**Task objective**
With the pictures omitted, print exactly the lines below, from the one containing "Viewport: 500px width, 522px" through the one containing "Given: Open the 图表 chart tab", and nothing else.

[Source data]
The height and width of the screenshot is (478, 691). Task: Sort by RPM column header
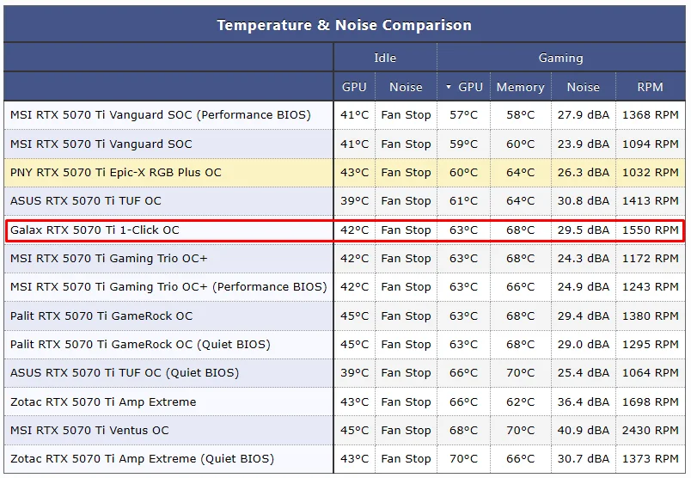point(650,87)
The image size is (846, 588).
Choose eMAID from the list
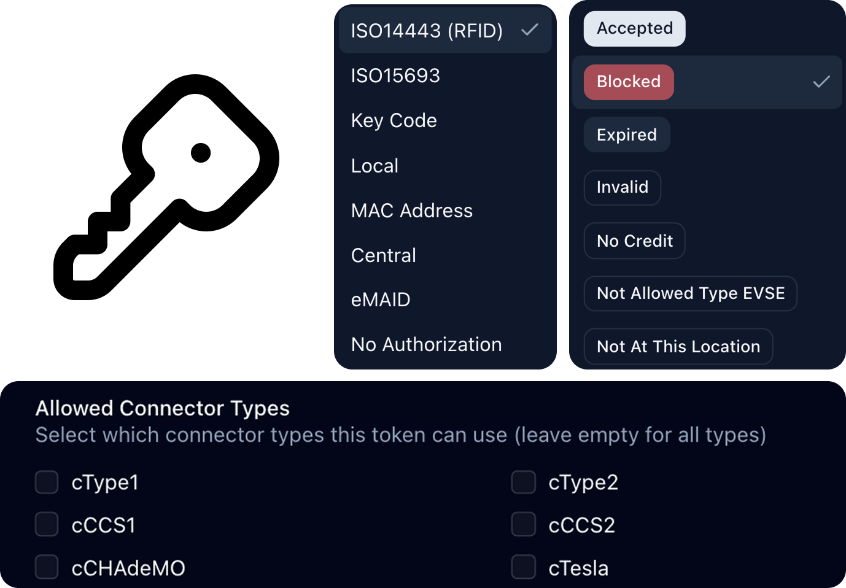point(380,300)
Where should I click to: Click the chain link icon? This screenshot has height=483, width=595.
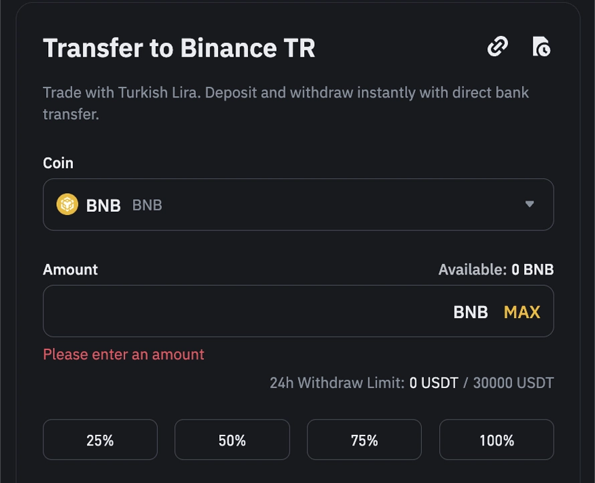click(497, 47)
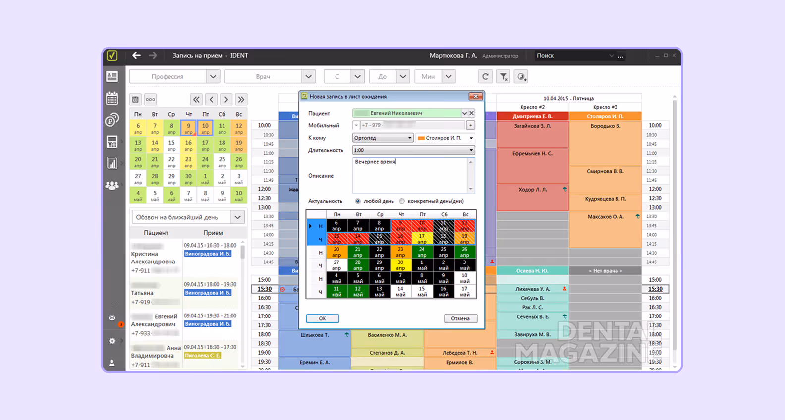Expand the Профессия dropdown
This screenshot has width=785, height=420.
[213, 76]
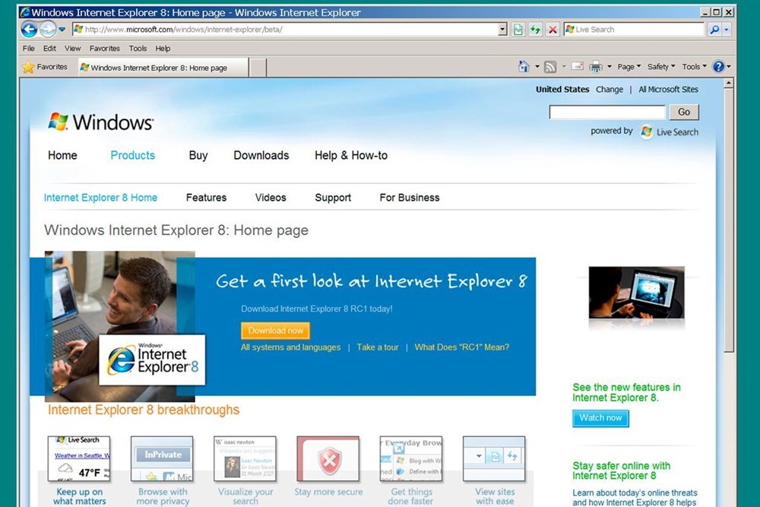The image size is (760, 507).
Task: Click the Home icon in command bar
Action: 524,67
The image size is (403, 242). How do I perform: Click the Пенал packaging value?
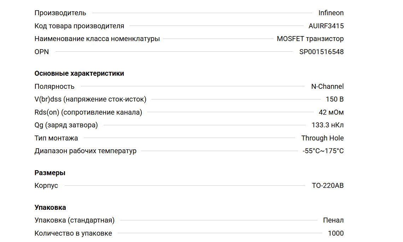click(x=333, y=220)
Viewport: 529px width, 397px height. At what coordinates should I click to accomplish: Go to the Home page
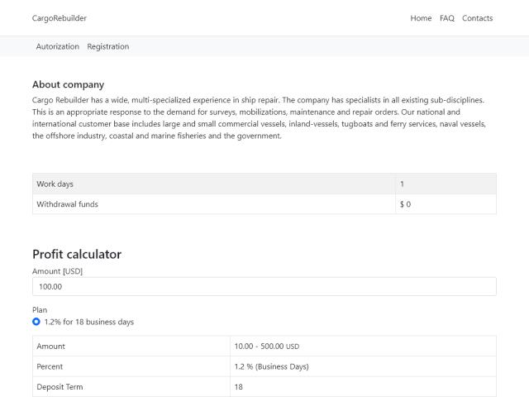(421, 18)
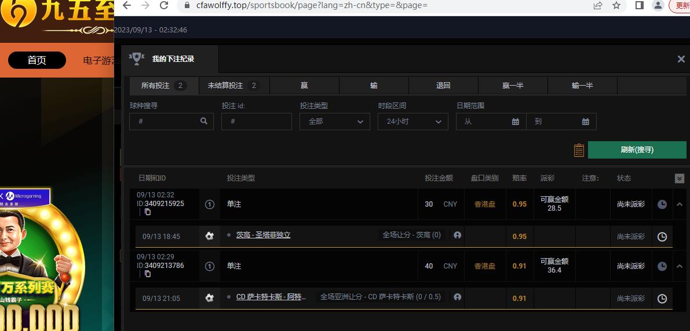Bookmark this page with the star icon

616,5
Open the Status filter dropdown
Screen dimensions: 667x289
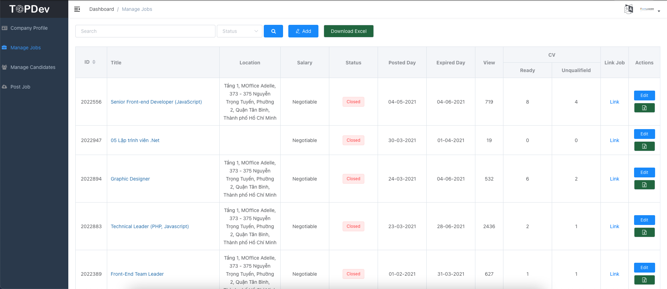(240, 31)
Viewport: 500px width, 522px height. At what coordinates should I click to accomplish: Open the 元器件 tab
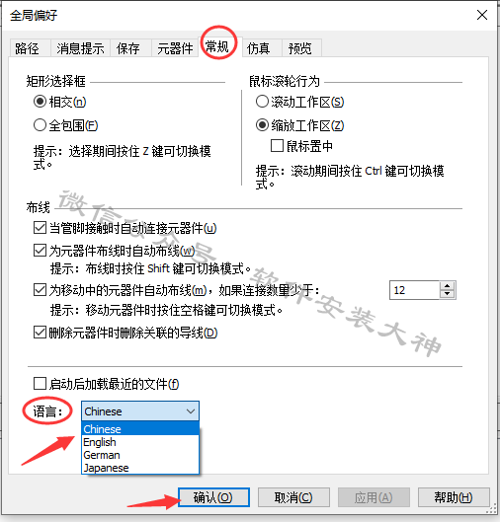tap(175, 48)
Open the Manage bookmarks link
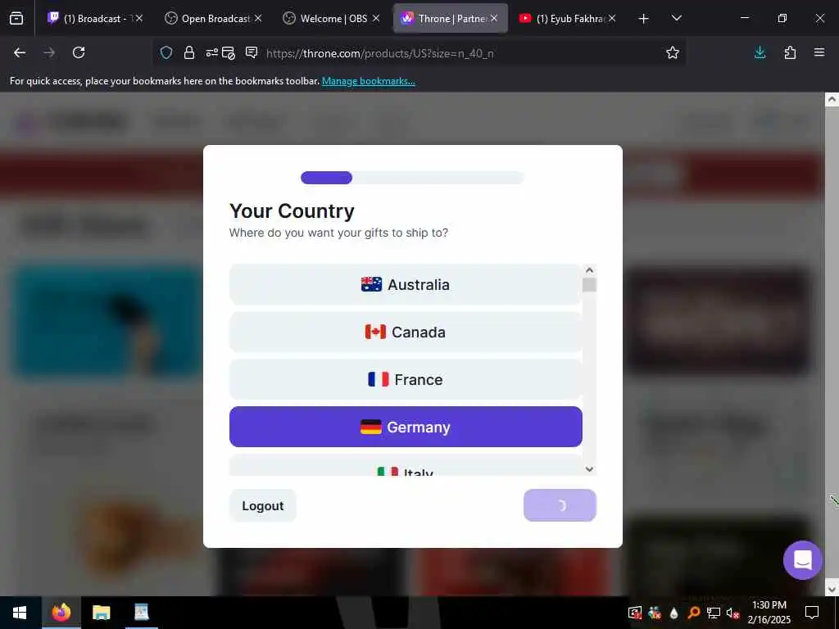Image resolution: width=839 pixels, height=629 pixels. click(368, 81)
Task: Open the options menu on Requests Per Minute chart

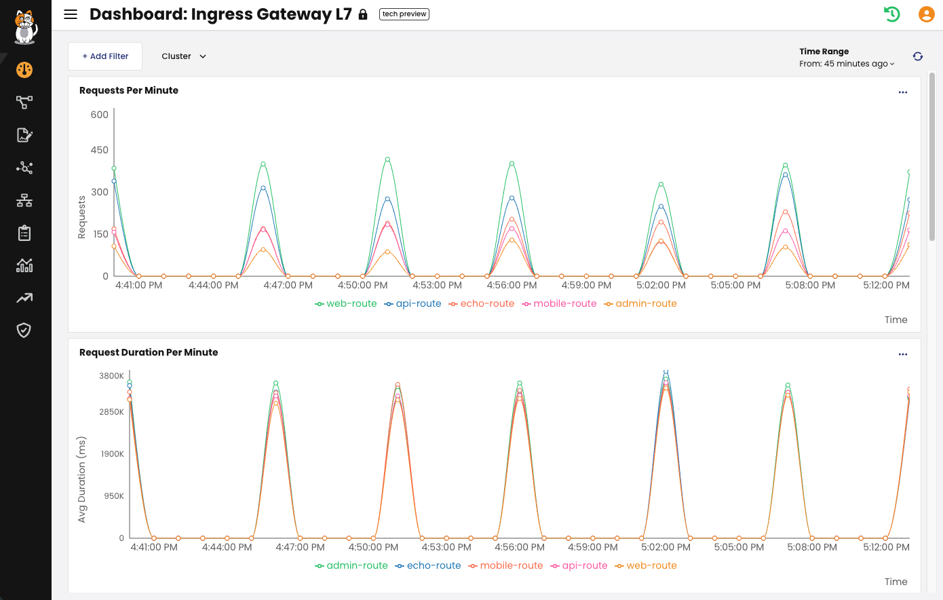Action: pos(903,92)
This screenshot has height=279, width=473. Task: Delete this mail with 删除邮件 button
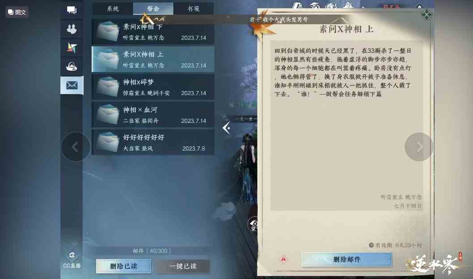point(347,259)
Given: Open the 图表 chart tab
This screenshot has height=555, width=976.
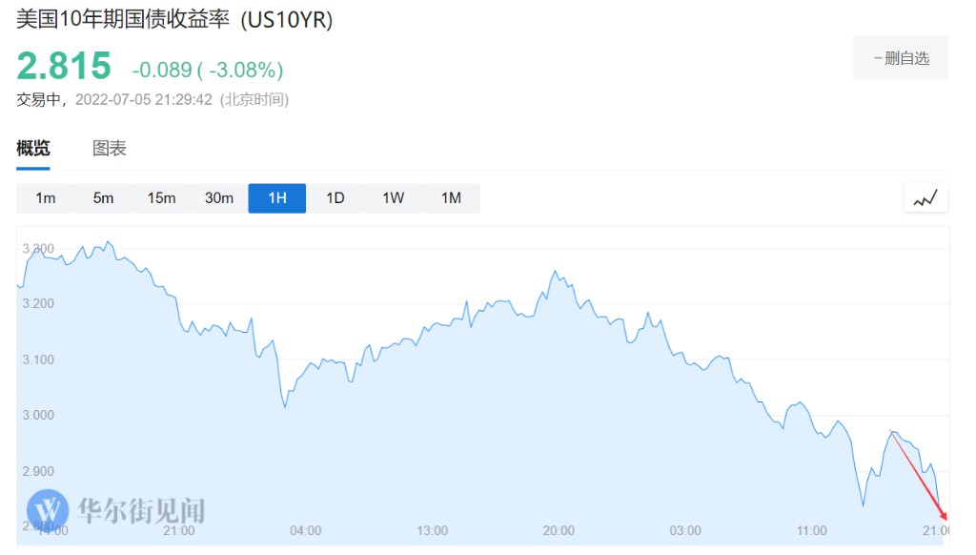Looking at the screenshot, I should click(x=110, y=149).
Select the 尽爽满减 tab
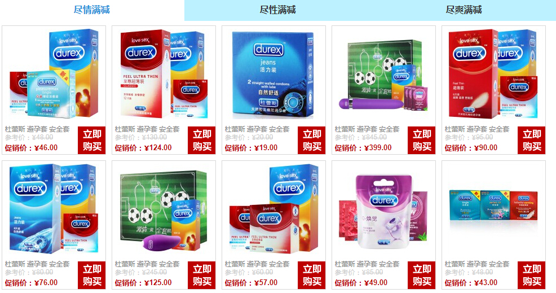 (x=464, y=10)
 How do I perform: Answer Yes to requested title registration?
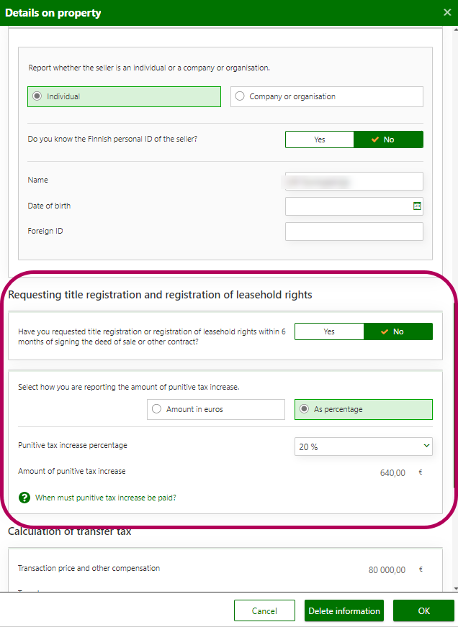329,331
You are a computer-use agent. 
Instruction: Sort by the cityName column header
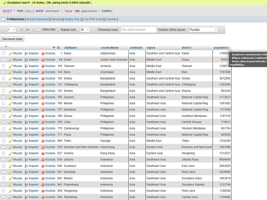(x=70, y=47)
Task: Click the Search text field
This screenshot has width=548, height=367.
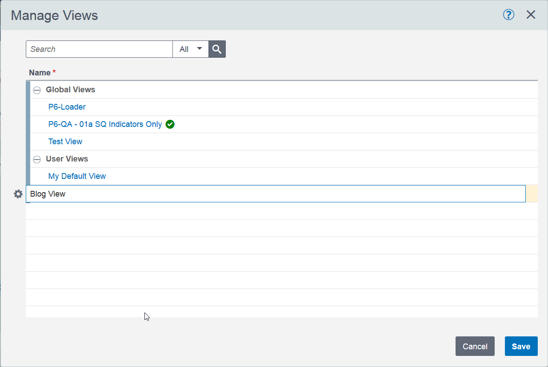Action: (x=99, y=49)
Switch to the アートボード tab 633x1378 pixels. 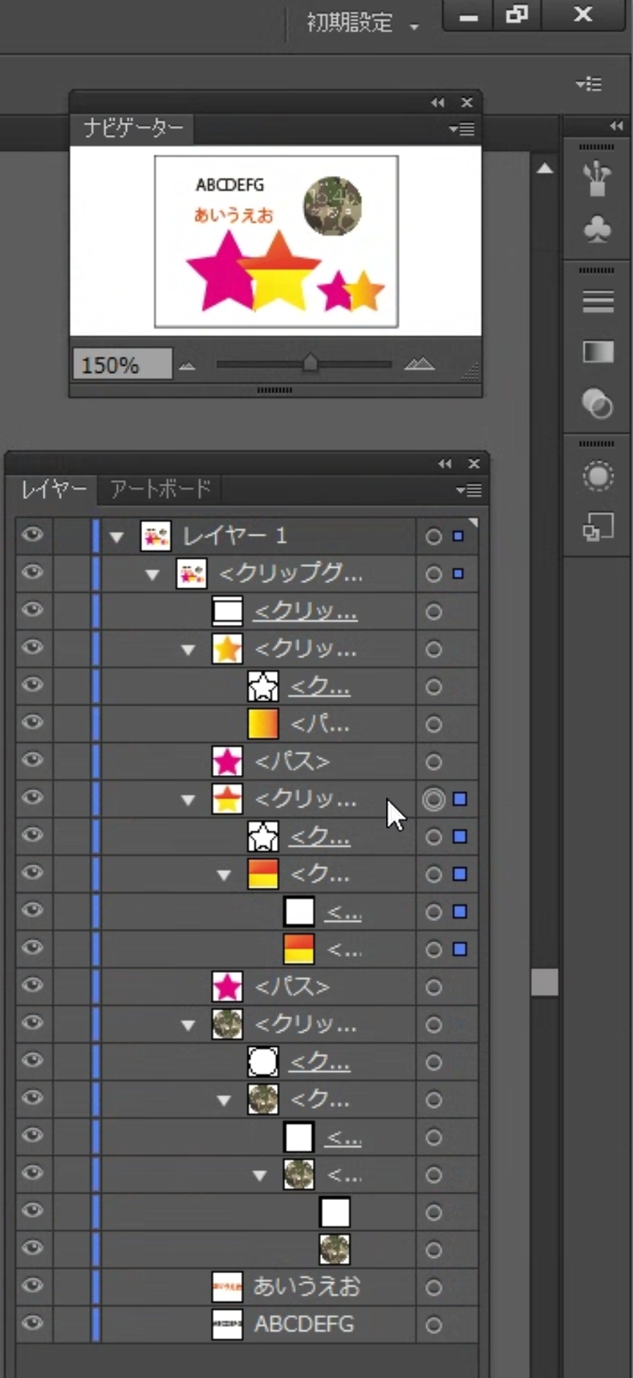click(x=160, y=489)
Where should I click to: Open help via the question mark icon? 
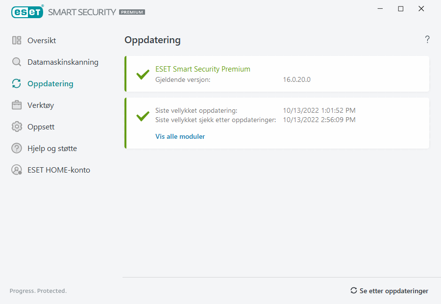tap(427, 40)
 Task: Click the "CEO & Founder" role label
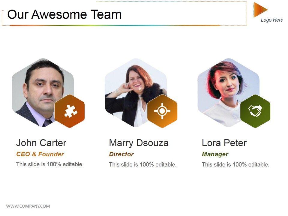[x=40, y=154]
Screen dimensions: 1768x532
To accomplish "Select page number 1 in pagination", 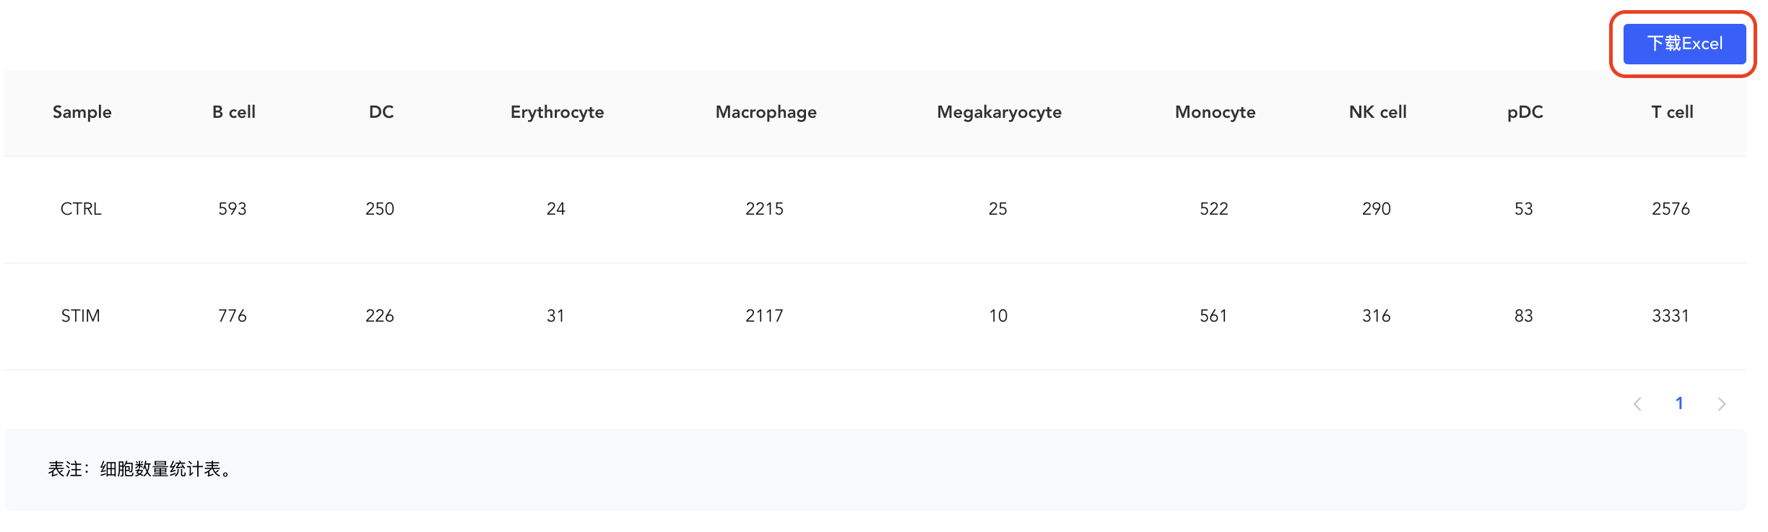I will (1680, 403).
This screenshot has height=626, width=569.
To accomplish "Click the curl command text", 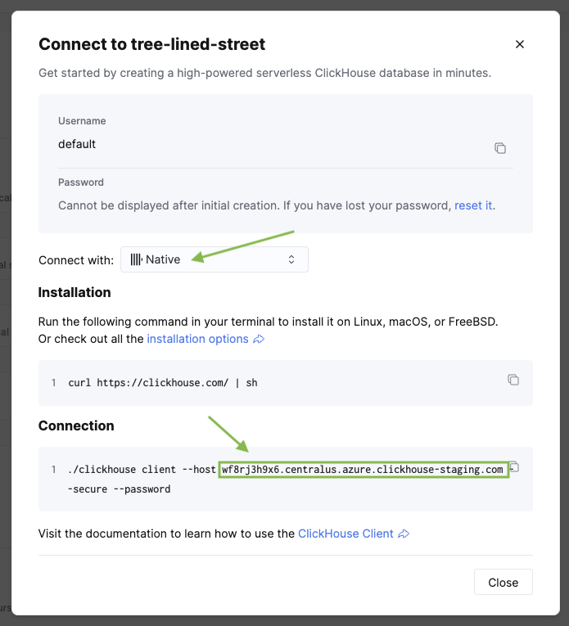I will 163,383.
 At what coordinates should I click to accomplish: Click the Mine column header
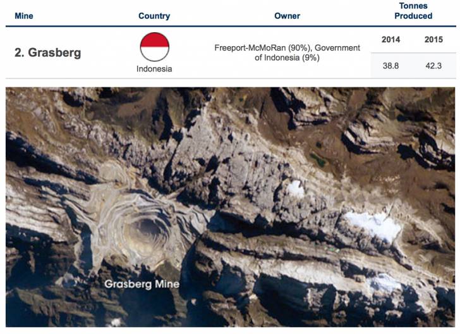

**Solution to this problem**
Viewport: 500px width, 522px height. At what coordinates should I click to accomplish: Open the 元器件 tab
tap(175, 48)
Open the Manage bookmarks link
Image resolution: width=839 pixels, height=629 pixels. click(368, 81)
Task: Open the options menu on Requests Per Minute chart

Action: pos(903,92)
This screenshot has height=279, width=473. Task: Delete this mail with 删除邮件 button
point(347,259)
Given: Open the 图表 chart tab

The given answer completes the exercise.